Hadisin devamında Hz. Aişe (r.a.), Resulullah (a.s.)`tan izin alarak anne babasının yanına gittiğini, onlardan işin ayrıntılarını sorduğunu, bunları öğrenince sabaha kadar ağladığını, sonra Resulullah (a.s.)`ın Ali bin Ebi Tâlib (r.a.) ile Usâme bin Zeyd (r.a.)`i yanına çağırarak ailesi hakkında ne yapmasının uygun olacağı konusunda onlarla görüş alışverişinde bulunduğunu bildirmiştir. Bu olaylardan sonra Resulullah (a.s.), Hz. Aişe (r.a.)`nin yanına giderek: "Ey Aişe! Senin hakkında bana şöyle şöyle haberler ulaştı. Eğer bir suçun yoksa Allah seni temize çıkarır. Eğer bir hata işlediysen Allah`a tevbe et ve O`ndan mağfiret dile. Şüphesiz kul günâhını i`tiraf eder ve tevbe ederse Allah da tevbesini kabul eder" diye buyurmuştur. Hz. Aişe (r.a.) de kendisinin bir suçunun olmadığını, suçsuzluğunu Allah`ın bildiğini söylemiş, bundan sonra aradan çok vakit geçmeden Yüce Allah, Resulullah (a.s.)`a Hz. Aişe (r.a.)`nin suçsuzluğunu ortaya koyan ayeti kerimelerini yani burada ele aldığımız ayeti kerimeleri indirmiştir.
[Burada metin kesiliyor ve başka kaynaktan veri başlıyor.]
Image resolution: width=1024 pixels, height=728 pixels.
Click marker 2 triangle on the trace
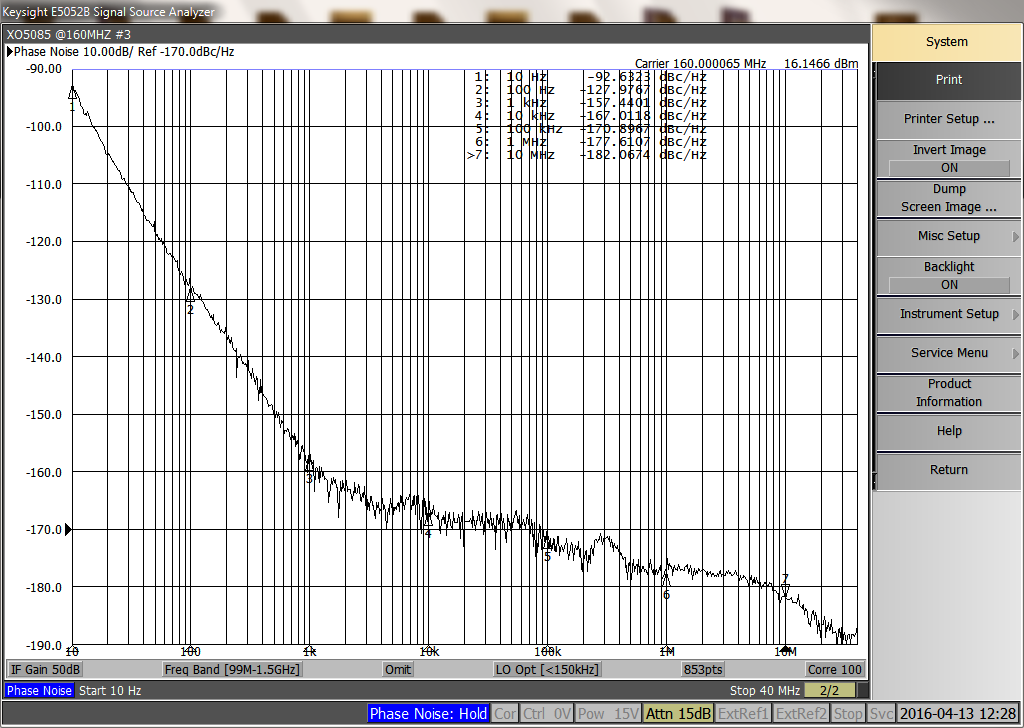[x=190, y=295]
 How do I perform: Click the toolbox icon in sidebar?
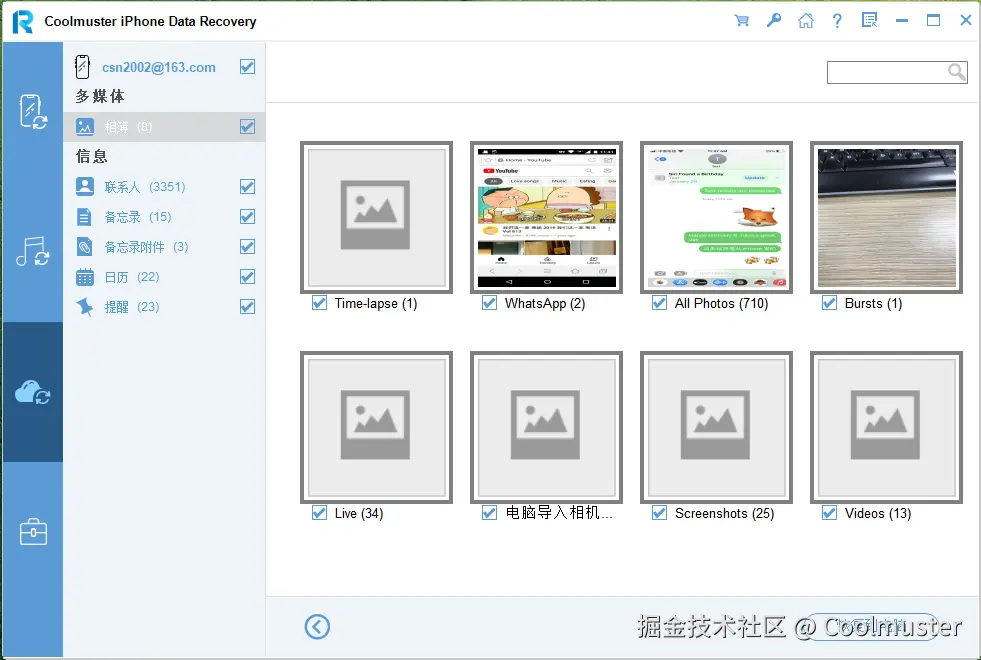[32, 531]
İfk (iftira) olayı diye bilinen bu olay İslâm tarihi kitaplarında etraflı bir şekilde ele alınmıştır. Biz de konunun önemi dolayısıyla olayı biraz uzun bir şekilde ele aldık. Bu olayı en çok istismar edenler münâfıklar olmuştur. Onların başını çeken Abdullah bin Ubey de olayla ilgili haberlerin her tarafa yayılması için elinden geleni yapmıştır. 11. ayeti kerimede: "Onlardan (suçun) büyüğünü üstlenene ise büyük bir ceza vardır" denirken kastedilen de Abdullah bin Ubeyy bin Selul`dür.